The sad part is that most of the cultural activities taking place are happening, not because of some conscious government-led effort, but because of the individual initiatives of people who are funded either by the private sector or by foreign donors – or, in some cases, not funded at all.

But maybe this is a good thing as the history of government-sponsored cultural activities in Kenya has not been very promising.

You have to remember that I grew up in an era when the state-owned KBC was the only television channel in the country, and when the only elevating experience we were allowed to have as a nation was to watch troupes perform “tribal dances” for the president on Jamhuri Day.

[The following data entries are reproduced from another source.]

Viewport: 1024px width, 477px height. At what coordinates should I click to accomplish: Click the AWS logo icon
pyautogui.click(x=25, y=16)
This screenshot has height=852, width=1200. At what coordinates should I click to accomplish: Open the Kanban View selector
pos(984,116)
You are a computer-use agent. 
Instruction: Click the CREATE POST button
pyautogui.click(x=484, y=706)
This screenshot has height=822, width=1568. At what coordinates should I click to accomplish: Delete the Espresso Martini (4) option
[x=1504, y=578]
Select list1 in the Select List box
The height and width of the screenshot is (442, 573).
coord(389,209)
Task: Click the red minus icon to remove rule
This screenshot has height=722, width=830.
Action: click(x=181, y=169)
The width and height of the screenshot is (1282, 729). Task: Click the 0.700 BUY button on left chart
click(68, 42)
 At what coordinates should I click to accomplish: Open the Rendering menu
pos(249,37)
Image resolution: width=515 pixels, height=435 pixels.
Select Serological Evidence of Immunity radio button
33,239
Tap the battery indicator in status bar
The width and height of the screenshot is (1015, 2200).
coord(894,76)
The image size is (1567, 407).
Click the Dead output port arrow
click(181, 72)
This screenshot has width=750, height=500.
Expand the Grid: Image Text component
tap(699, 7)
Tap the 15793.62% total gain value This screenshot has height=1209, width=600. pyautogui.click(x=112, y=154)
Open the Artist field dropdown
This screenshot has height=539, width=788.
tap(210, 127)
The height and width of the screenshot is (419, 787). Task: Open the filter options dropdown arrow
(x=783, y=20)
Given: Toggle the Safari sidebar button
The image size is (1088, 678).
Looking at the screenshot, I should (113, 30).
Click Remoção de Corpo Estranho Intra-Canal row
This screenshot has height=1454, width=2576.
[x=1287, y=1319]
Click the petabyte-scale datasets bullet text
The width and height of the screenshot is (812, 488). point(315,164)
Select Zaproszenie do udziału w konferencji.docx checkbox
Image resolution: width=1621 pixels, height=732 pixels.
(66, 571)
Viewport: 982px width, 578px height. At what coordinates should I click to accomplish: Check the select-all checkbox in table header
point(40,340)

Those were the days when the only plays deemed acceptable to the political class was what the late Bantu Mwaura described as “textbook dramas” – which were often badly adapted and acted Shakespearean plays or British bedroom farces.

In the 1990s, “NGO theatre”, focusing on issues, such as HIV/Aids and female genital mutilation, served to dull the senses of Kenyan audiences even further with their moralising and self-righteous advocacy, supposedly for the benefit of poor, starving and diseased Kenyans.

We’ve come a long way since those days. Now I have a calendar so full of exciting and innovative events that I have to seriously debate whether or not I have the time and energy to attend them all.

Yes, Nairobi is not just the cultural capital of Kenya, but of the entire East Africa region. Were our politics not so skewed and myopic, the city might even be recognised as one of the most significant cultural capitals of the world.

Ms Warah is an editor with the UN. The views expressed here are her own and do not necessarily reflect those of the United Nations. ([email protected]).